En Anhell69 (Theo Montoya, 2022), otra sorprendente película colombiana que se ha podido ver en este D’A 2023, se habla de lo que ha supuesto para una generación entera el acuerdo de paz, firmado en 2016, entre el gobierno y las FARC-EP. Un país que no ha conocido la paz tiene, ahora, que pensar en la paz. Una población, decía Montoya, que por primera vez se ve con un futuro y tiene que aprender a pensarlo. De la misma forma, Ramírez Pulido no se contenta con retratar a una generación perdida: les busca una vía, les crea futuro. Aunque a nivel práctico haya que decir que las cosas no son tan fáciles, una firma, un contrato, ha creado una promesa de paz.

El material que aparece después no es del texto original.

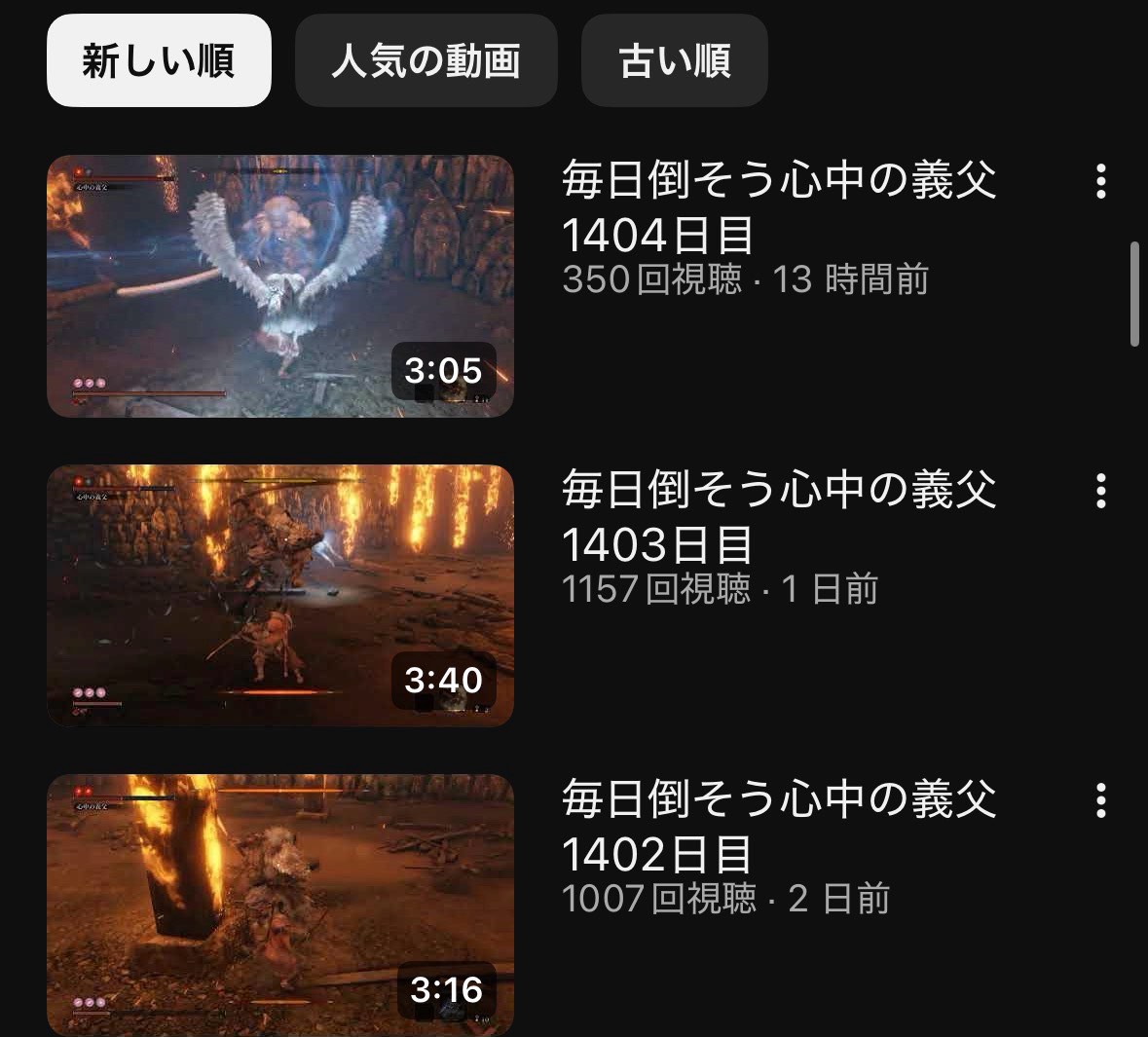Open the 1404日目 video thumbnail

280,286
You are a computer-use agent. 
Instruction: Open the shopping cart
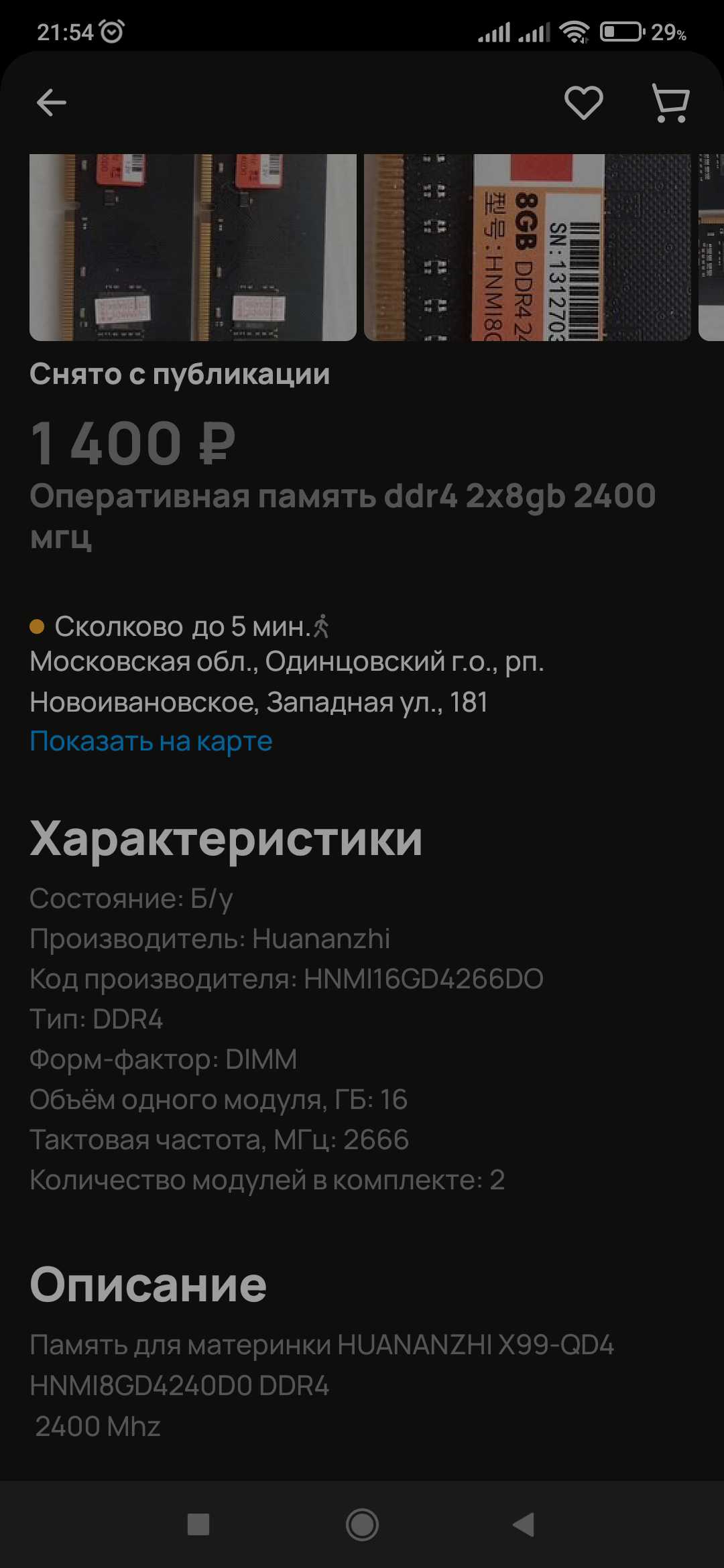coord(670,103)
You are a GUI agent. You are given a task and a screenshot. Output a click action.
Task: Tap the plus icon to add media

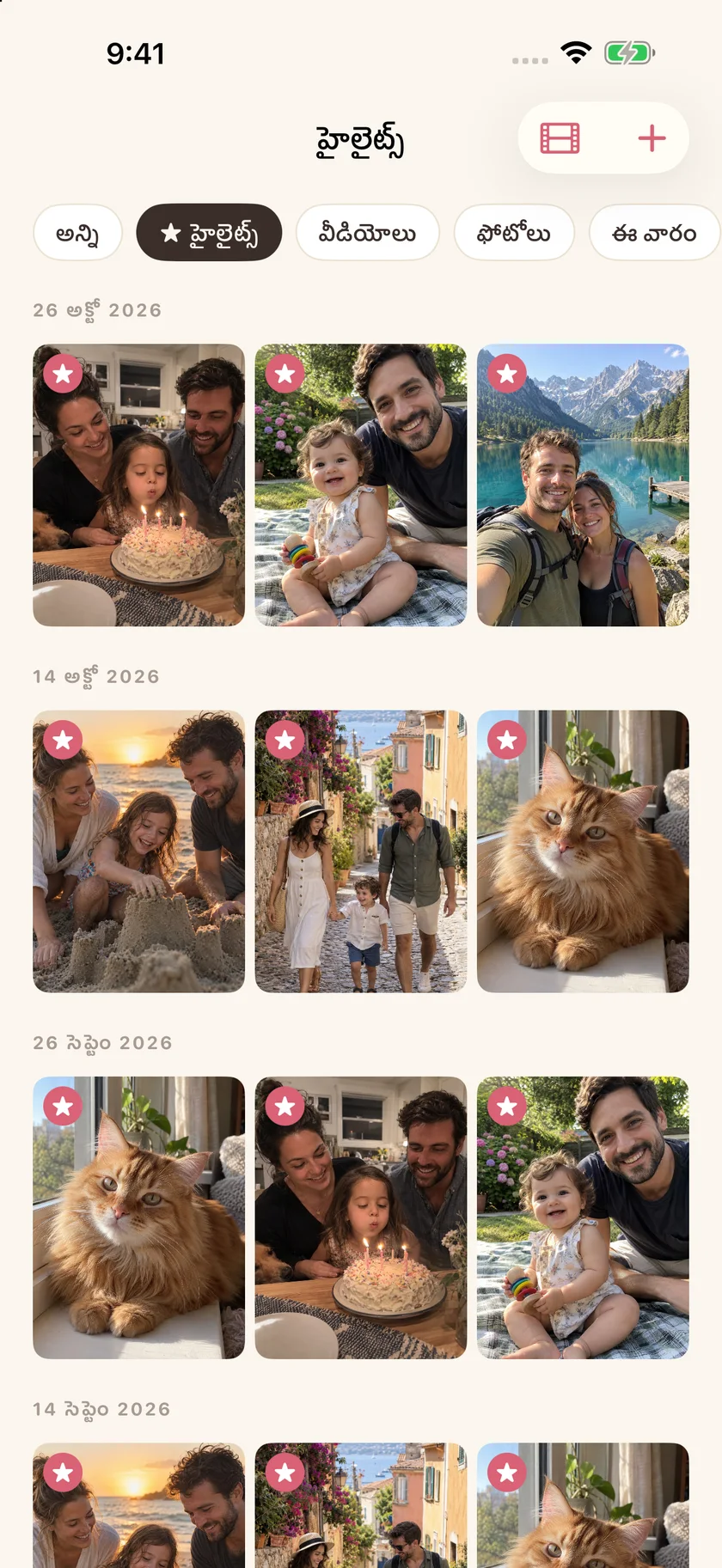(652, 138)
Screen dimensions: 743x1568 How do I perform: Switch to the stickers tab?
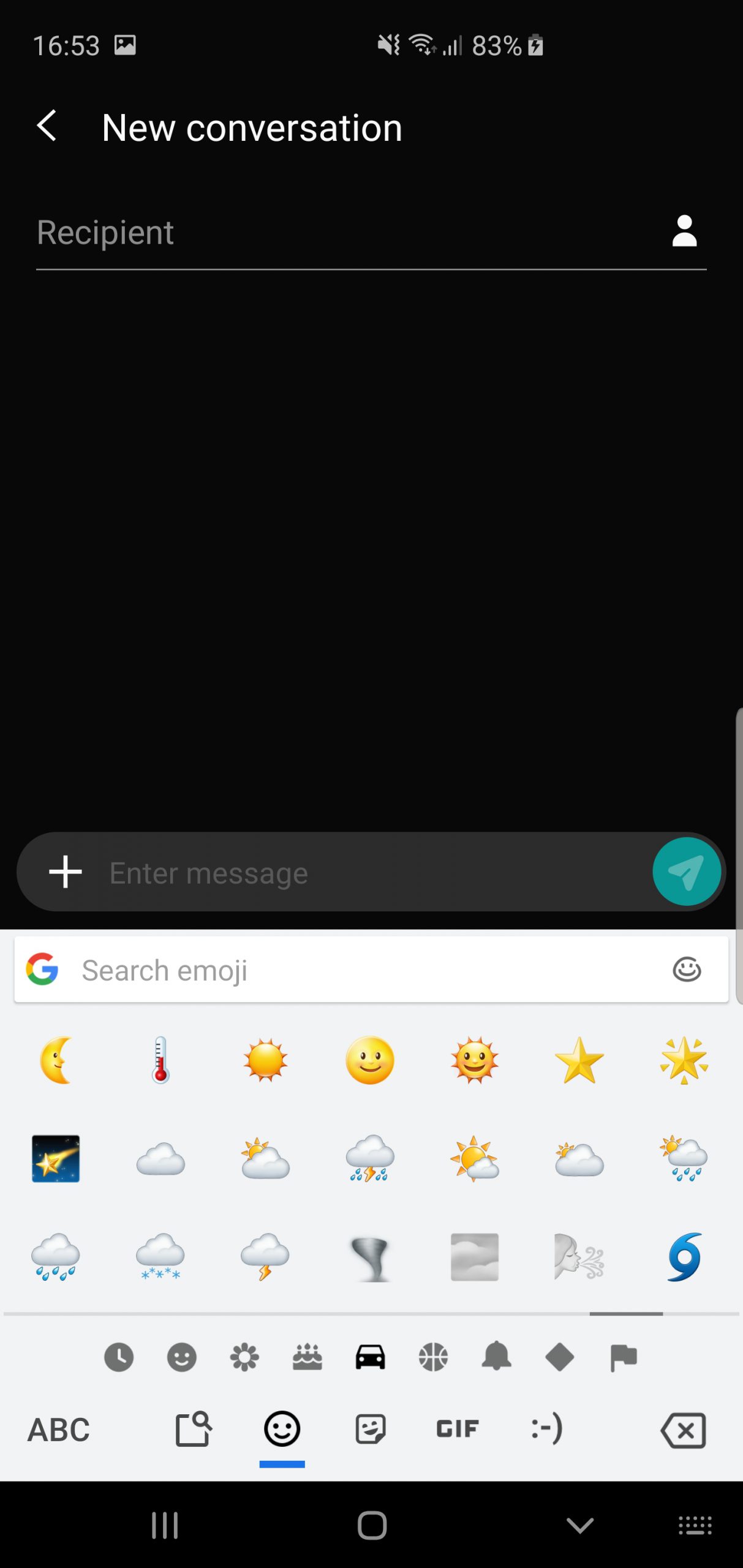tap(370, 1430)
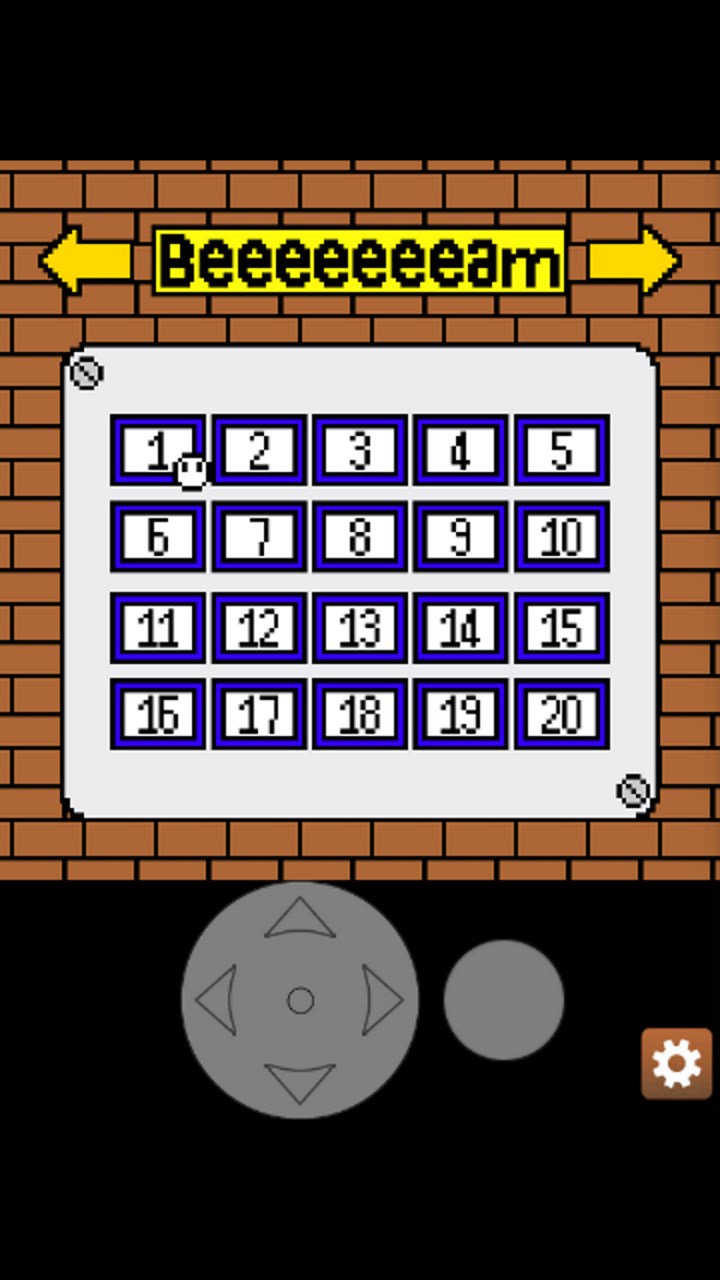Choose level 16

coord(158,714)
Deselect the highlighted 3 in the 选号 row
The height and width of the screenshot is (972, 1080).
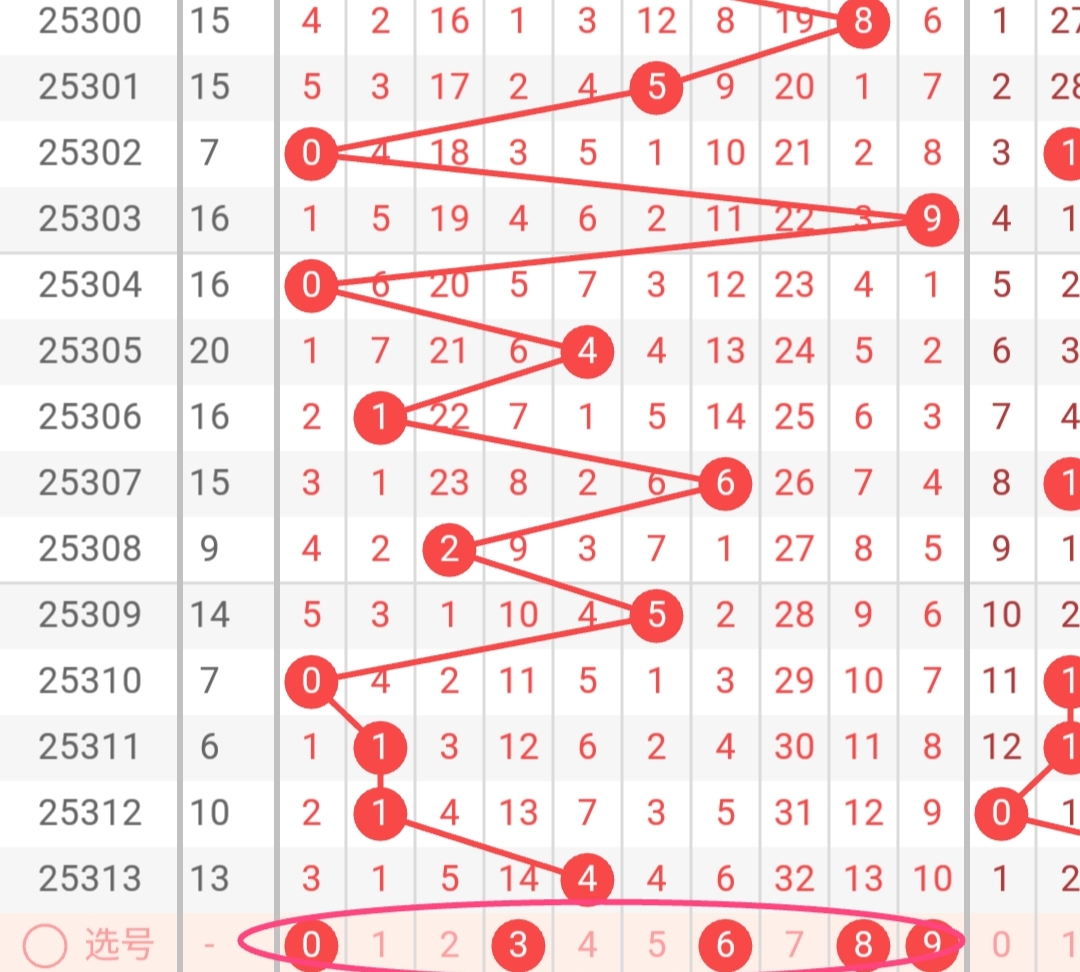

Las palabras son, pues, importantes. Hay frases, decía, que motivan y sentencian vidas. Las palabras con las que uno de los presos critique los métodos de Álvaro, sentenciarán la vida de este y, junto a este, el de toda la estructura del centro. Demolición de la ilusión —del país, de la fábrica, de la familia— que debería abrir espacio suficiente para esa nueva, tercera, vía, tal y como el cuerpo ausente de El Invisible deja lugar para que Eliú componga una representación de su propia muerte. Entre matar al padre real o al simbólico, Eliú elegirá matar, en su propia piel, a ambos. No hay un exceso de optimismo en la película —la violencia de Eliú será heredada por su hermano, no hay un fin de ciclo—, pero hay una oportunidad o, por lo menos, el sueño de una oportunidad. Los muertos, sin embargo, siguen ahí, sembrando el camino por el que Eliú podrá andar un poco más libre, sí, pero rodeado de fantasmas.